Full Lymph-Node Removal Surgery Is Not Needed in Many Patients with Melanoma, Major Study Finds

Submitted by Stony Brook Surgery on Wed, 06/14/2017 - 08:35
Immediate Complete Lymph-Node Dissection Does Not Improve Melanoma-Specific Survival

By Tara L. Huston, MD, Assistant Professor of Surgery and Dermatology,
and Leader, Melanoma Management Team

Dr. Tara L. Huston | Stony Brook Plastic Surgeon
Dr. Tara L. Huston

The New England Journal of Medicine just published the results of the Multicenter Selective Lymphadenectomy Trial (MSLT-II). The report includes data from patients who have participated here at Stony Brook Medicine, and is very interesting for a good reason.

MSLT-II is the follow-up to MSLT-I, which provided the basis for utilizing sentinel node biopsy in patients with melanoma (see my 2014 commentary on MSLT-I).

Lymph nodes are tiny, pea-sized structures throughout the body that work as filters for harmful substances; they contain immune cells that can help fight infection and disease (read more).

The sentinel node biopsy tests the lymph node that drains the melanoma and the skin around it for evidence of cancer. If the sentinel node is unaffected, the cancer is highly unlikely to have spread to surrounding lymph nodes or distant sites in the body.

This study, titled "Completion Dissection or Observation for Sentinel-Node Metastasis in Melanoma," sought to answer the question of how to manage metastases (cancer spread) in the sentinel lymph node. Up until now, the treatment was to perform a completion lymph-node dissection; that is, full removal of all lymph nodes in the vicinity of a melanoma skin cancer .

Completion lymph-node dissections risk permanent and debilitating limb swelling. Historically, we know that only about 15% of patients whose melanoma has spread to the sentinel node will have additional disease. That means 85% of patients will not have any further disease, and are subjected to the completion lymph-node dissection.

So, the question we attempted to answer was, Can we safely do follow-up evaluations on these patients, instead of doing invasive surgery on them?

MSLT-II was a prospective, randomized, international, phase 3 (tests safety and efficacy) trial with 1,939 patients. Patients with melanoma in the sentinel node were randomized into immediate completion dissection versus active surveillance with ultrasound of the nodal basin every six months.

Removing all lymph nodes in the vicinity of a melanoma skin cancer was found to
not increase a patient's overall chances for melanoma-specific survival.

an image is here
Full lymph-node removal surgery did not increase melanoma-specific survival more than observation with frequent nodal ultrasound.

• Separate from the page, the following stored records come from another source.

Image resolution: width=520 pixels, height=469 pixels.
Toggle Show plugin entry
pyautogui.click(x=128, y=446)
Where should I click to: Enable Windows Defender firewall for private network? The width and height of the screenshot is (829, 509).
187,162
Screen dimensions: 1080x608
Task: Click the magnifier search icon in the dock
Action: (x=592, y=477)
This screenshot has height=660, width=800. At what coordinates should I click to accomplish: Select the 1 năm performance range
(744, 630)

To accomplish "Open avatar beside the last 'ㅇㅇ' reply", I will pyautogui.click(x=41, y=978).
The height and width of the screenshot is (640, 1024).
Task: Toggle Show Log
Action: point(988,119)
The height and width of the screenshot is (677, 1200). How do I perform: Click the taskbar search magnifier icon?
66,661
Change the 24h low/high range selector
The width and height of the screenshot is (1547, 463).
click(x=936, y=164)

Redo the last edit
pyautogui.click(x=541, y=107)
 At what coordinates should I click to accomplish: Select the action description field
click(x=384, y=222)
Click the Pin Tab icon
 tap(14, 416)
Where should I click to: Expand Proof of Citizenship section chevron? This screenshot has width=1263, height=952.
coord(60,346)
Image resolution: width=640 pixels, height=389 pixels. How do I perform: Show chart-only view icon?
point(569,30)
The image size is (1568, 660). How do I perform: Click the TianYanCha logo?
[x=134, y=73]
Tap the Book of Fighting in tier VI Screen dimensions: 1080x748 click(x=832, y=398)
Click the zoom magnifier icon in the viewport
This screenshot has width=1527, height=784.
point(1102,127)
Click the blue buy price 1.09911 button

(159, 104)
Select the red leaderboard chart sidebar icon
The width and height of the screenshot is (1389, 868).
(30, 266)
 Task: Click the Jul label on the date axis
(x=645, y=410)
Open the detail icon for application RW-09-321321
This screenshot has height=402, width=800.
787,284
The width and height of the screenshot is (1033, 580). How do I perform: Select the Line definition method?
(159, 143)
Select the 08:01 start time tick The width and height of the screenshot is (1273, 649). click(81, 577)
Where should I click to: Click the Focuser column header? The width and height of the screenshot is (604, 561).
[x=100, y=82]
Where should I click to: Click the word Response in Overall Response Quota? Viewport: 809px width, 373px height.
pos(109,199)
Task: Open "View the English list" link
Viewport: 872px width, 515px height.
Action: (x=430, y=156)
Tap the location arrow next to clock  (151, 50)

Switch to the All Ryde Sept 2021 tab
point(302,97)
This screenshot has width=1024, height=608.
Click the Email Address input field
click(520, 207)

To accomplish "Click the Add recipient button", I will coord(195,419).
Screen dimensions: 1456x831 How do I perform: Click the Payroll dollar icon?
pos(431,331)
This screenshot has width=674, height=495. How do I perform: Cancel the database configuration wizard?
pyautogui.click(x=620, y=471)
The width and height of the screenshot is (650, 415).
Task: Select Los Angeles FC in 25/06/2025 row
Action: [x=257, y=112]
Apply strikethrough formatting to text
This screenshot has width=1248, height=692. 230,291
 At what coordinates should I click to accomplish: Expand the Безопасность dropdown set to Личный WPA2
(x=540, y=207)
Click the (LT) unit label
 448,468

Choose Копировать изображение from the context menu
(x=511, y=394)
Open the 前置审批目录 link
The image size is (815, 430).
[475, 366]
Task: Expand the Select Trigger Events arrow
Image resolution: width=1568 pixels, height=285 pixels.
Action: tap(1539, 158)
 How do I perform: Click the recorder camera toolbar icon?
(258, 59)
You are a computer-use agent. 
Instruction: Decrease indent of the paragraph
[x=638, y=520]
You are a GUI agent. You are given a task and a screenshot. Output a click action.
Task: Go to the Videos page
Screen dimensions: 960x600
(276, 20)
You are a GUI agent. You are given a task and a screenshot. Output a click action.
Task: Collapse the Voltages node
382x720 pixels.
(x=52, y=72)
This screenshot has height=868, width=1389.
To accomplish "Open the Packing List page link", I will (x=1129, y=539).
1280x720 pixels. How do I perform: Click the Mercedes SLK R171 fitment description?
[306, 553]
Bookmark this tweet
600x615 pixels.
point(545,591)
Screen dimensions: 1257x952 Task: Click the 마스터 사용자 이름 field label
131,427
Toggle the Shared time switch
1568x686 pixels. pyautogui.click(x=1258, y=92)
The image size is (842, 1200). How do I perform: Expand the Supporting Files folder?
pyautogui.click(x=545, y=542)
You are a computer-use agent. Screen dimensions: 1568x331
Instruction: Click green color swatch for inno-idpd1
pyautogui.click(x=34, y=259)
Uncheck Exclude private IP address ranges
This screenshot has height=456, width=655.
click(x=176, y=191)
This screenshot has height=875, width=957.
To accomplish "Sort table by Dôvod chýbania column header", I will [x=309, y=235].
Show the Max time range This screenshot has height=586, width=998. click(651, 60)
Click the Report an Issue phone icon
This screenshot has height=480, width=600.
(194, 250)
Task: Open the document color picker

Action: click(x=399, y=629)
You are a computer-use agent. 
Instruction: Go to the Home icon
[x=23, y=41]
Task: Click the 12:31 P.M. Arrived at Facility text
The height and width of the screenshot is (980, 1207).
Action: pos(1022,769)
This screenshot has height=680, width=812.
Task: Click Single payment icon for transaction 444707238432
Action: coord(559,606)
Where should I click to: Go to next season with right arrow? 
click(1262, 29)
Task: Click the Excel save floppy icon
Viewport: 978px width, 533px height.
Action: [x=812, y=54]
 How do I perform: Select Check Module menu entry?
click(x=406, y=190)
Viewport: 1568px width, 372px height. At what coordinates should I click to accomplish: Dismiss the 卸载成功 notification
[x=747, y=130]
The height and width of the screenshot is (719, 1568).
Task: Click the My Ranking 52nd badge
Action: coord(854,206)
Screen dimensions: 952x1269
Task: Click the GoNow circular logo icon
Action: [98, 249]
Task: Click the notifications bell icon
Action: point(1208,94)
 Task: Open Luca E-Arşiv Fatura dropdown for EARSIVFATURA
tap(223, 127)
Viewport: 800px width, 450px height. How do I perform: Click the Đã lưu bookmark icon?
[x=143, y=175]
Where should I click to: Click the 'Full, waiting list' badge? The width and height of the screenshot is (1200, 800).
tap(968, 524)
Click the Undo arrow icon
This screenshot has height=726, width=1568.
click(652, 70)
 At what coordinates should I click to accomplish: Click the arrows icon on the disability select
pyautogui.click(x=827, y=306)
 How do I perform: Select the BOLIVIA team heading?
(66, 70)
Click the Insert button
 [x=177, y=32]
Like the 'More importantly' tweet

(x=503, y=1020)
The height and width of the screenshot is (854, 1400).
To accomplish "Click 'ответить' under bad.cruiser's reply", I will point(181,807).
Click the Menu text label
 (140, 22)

This study confirmed that, among patients with melanoma and sentinel-node spread of the cancer, immediate full lymph-node removal surgery increased the rate of regional disease control, and provided prognostic information. However, it did not increase melanoma-specific survival.

The probability of melanoma-specific survival was similar in both the observation and the dissection (removal surgery) groups as far as ten years out from randomization. There was no statistically significant difference. The risk of complications from the lymph-node dissection was nearly 24% in the dissection group versus only 6% in the observation group. The difference in complications was statistically significant.

These findings are important for several reasons. First, they confirm that performing a delayed completion dissection when disease manifests does not result in losing control of the disease. Second, they demonstrate that active surveillance of the nodal basin is a safe and efficient way to identify patients who are most likely to benefit from delayed completion lymph-node dissection.

Lastly and most significantly, they prove no melanoma-specific survival benefit of early completion lymph-node dissection.

Our melanoma program at the Stony Brook Cancer Center continues to offer the most up-to-date treatment options for our patients. This latest research supports our current practice of offering sentinel node biopsy for patients with melanoma deeper than 1 mm (thickness of a dime).

Currently, there are minimal data to support sentinel node biopsy for thin melanomas less than 1 mm deep, although its use may be considered in certain high-risk patients.

The findings of this study are a game-changer that will protect patients from the debilitating consequences of unnecessary surgery, says Daniel G. Coit, MD, a surgical oncologist at Memorial Sloan Kettering Cancer Center, in his editorial published along with the report. This new study clearly defines the proper role of surgery, Dr. Coit explains. He states, "The findings of the second Multicenter Selective Lymphadenectomy Trial (MSLT-II) … are definitive, unequivocal, and completely consistent both with the published results of retrospective series and with the published results of one previous prospective, randomized, clinical trial."